### Records drawn from a collection
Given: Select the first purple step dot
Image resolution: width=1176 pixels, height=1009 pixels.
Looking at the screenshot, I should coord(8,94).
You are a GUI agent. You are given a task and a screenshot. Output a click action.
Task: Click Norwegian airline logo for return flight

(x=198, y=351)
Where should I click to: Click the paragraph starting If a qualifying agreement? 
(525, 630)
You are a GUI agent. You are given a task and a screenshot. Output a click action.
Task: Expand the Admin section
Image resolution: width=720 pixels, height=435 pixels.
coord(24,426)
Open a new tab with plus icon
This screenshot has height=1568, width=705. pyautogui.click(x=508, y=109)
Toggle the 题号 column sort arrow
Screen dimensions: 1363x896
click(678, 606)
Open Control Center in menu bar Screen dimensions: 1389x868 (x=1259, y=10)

### THE EXERCISE
Can you copy the lines of the material word for word, starting with the line containing "Where should I" and going on through the line containing "click(678, 606)", with both of those lines included?

### EXERCISE RESPONSE
Where should I click to: Click the paragraph starting If a qualifying agreement? 
(525, 630)
You are a GUI agent. You are given a task and a screenshot. Output a click action.
Task: Expand the Admin section
Image resolution: width=720 pixels, height=435 pixels.
coord(24,426)
Open a new tab with plus icon
This screenshot has height=1568, width=705. pyautogui.click(x=508, y=109)
Toggle the 题号 column sort arrow
Screen dimensions: 1363x896
click(678, 606)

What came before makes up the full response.